Vibrante is a Linux distribution created by Nvidia and used for at least their Drive PX 2 platform series. The name is listed as a registered trademark of Nvidia. First appearances of the name were seen in about the year 2010 when it labeled some rather universal multimedia engine including audio, video and 3D building display that was in tight cooperation with Audi company.
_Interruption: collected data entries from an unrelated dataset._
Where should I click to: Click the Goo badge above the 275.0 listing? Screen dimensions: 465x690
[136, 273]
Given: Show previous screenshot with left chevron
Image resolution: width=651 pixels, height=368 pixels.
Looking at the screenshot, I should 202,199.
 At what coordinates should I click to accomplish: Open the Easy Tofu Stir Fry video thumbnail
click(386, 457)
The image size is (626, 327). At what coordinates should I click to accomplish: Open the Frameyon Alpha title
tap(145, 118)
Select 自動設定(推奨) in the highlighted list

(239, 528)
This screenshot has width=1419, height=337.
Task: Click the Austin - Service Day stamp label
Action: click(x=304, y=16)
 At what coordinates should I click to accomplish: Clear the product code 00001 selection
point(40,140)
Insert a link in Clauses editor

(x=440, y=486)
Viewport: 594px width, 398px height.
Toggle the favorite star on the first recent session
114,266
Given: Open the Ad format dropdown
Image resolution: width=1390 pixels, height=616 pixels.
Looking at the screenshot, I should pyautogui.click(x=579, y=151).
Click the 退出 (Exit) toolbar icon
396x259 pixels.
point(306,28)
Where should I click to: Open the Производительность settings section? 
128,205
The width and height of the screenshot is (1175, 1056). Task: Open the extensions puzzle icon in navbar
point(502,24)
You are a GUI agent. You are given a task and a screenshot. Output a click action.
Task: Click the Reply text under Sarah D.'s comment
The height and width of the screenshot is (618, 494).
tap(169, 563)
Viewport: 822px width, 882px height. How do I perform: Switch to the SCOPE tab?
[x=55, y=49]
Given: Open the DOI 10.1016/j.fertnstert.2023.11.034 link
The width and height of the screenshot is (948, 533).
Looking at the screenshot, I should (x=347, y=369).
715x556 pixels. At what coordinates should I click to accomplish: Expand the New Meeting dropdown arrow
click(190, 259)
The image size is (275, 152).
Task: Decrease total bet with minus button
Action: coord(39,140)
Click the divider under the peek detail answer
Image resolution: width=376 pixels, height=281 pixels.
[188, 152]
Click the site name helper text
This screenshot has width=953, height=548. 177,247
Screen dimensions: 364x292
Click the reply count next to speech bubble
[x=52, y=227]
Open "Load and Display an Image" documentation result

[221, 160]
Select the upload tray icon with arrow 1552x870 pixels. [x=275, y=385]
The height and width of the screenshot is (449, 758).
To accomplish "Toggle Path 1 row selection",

At NVidia TechDay in December 2015, the distribution was reported with version numbers 3.0 for Jetson TK1 Pro (aka. X3) and Drive CX, and with version 4.0 for Drive CX and PX platforms. Jetson TK1 is mentioned as running with the Linux4Tegra package instead. Companies like Toradex have built and published e.g. sample application codes on top of it. Abbreviations of Vibrante Linux like V3L, V3Le or V4L with the number representing the version plus terms like L4T (Linux4Tegra, a supposed sibling) and assigned to certain devices can be found in some history and release docs, e.g. for Nvidia VisionWorks. On top of Vibrante it is possible to run Nvidias VisionWorks Toolkit. Vibrante is one of the targets that OpenCV4Tegra (OpenCV for Tegra; an OpenCV derivate with Tegra-specific optimizations) can run upon. Further there is the Nvidia PerfKit Package that copes with Vibrante.

==Spin offs==
It seems that Vibrante Linux was used to derive a QNX-based version, thus probably using the QNX kernel as the base system along with several higher level software components (e.g. from GNU and other sources) as already present from the Vibrante Linux environment. Namely the package qnx-V3Q-23.16.01 is reported to run on the Nvidia Jetson TK1 Pro board.

==Usage==
At CES 2010 it was announced that Nvidia would be introducing its GPUs to all 2010 Audi vehicles, to power its third generation MMI. 3G MMI used Vibrante as its multimedia engine to deliver in car entertainment.